Istruzioni da seguire: Riscrivi il segmento di testo cominciando da "MISSIONE DI SUSANNA" e proseguendo fino a "cruciale per me.", con "cartello stradale" sostituito da "segnale stradale".

Segmento di testo:
==================================================
Madagascar Vohipeno 2017

MISSIONE DI SUSANNA (MEDICO)

“Henintsoa” in malgascio significa “colmo di bene”.

La prima volta che lo lessi sul cartello stradale non ne conoscevo la traduzione, sapevo solo che l’ospedale che ci attendeva, dopo tante ore su quella strada infinita, era vicino. Mi sembrava in realtà di essere in viaggio da molto più a lungo, di aver aspettato e pensato a quel momento da sempre. “Ci siamo”, mi dissi. Mi assalì una grande emozione che la notte non mi lasciò dormire. Pensai che il giorno seguente sarebbe stato cruciale per me.

Si comincia così, con in cuore tante domande e una vena di presunzione di rendersi utili, restando in parte tramortiti e in parte confusi da quella realtà cruda e incomprensibile, così radicalmente diversa da mettere in dubbio le certezze che ti eri portato nel bagaglio tra il malarone e lo spray antizanzare. I primi giorni sono letteralmente distruttivi, come un martello invisibile che sbriciola poco alla volta il tuo orgoglio di essere un “dottore”, la tua boria di “aiutare”, il tuo pregiudizio di “insegnare”. Ti ritrovi a guardare sperduto quei pazienti che occupano così poco spazio nel loro letto, magri e malati di patologie per le quali tutti i tuoi anni di studio nell’università europea non sono serviti a molto.

“Sono inutile”, mi ripetevo. Sentivo la mancanza del mio ospedale da migliaia di dipendenti, interventi in elettivo, cassetti dei medicinali sempre pieni, consensi informati, diagnostica preoperatoria tecnologica,  capnografi, respiratori moderni e sedativi per i pazienti agitati. La gente malgascia non aveva bisogno di me: serviva un sistema sanitario, facoltà di medicina, scuole, diritti. Mancava tutto. La rabbia continuava a non farmi dormire la notte, mi sentivo sovrastata da quel bisogno enorme, e io ero così piccola, così ingenua nel credere di portare qualcosa di buono in quel posto.

Ad un certo punto però decisi che fosse giunto il momento di accettare la situazione e cambiare prospettiva, che fosse ora di mettersi da parte, guardare, ascoltare.

Il medico malgascio dell’ospedale è un uomo di poche parole e tante risorse. Non ha un vero orario lavorativo, vive in ospedale e può essere chiamato ad ogni ora del giorno e della notte. Sarebbe anestesista, ma, come ogni dipendente dell’ospedale, fa tutto. Cura i bambini, gli anziani, i cardiopatici, le donne incinte, i pazienti con il mal di denti. Ascolta, visita, fa un’ipotesi di diagnosi e cura. E prega. Quando gli si chiede perché ha deciso di fermarsi a lavorare nell’ospedale di Henintsoa e non nella capitale come la maggioranza dei medici, risponde che lo fa perché ha fede, senza di essa non potrebbe farcela.
==================================================
Dati estratti:

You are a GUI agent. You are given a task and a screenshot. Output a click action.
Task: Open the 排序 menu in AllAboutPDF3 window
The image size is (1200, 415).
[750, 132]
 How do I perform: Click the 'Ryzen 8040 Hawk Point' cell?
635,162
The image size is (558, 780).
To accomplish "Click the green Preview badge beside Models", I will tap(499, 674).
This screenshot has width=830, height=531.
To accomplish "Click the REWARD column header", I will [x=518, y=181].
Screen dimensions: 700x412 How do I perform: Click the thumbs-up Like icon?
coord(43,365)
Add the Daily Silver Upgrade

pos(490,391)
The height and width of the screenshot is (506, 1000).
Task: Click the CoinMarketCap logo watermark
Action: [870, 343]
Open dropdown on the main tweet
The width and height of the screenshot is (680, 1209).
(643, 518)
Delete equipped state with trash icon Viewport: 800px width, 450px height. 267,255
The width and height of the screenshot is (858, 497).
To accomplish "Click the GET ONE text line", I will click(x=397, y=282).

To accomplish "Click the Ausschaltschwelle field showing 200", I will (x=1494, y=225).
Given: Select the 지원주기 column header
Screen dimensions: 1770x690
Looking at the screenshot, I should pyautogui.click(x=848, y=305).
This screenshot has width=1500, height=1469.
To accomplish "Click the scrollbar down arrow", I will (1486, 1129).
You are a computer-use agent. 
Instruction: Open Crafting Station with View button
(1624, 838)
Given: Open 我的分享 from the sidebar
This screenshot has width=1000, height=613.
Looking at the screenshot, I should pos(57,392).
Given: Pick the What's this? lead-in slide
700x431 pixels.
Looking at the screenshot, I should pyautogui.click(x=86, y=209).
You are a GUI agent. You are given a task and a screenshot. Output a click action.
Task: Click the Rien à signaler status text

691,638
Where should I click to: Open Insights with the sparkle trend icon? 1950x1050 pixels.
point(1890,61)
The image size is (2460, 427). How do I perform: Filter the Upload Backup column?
==================================================
Risposta al compito:
MISSIONE DI SUSANNA (MEDICO)

“Henintsoa” in malgascio significa “colmo di bene”.

La prima volta che lo lessi sul segnale stradale non ne conoscevo la traduzione, sapevo solo che l’ospedale che ci attendeva, dopo tante ore su quella strada infinita, era vicino. Mi sembrava in realtà di essere in viaggio da molto più a lungo, di aver aspettato e pensato a quel momento da sempre. “Ci siamo”, mi dissi. Mi assalì una grande emozione che la notte non mi lasciò dormire. Pensai che il giorno seguente sarebbe stato cruciale per me.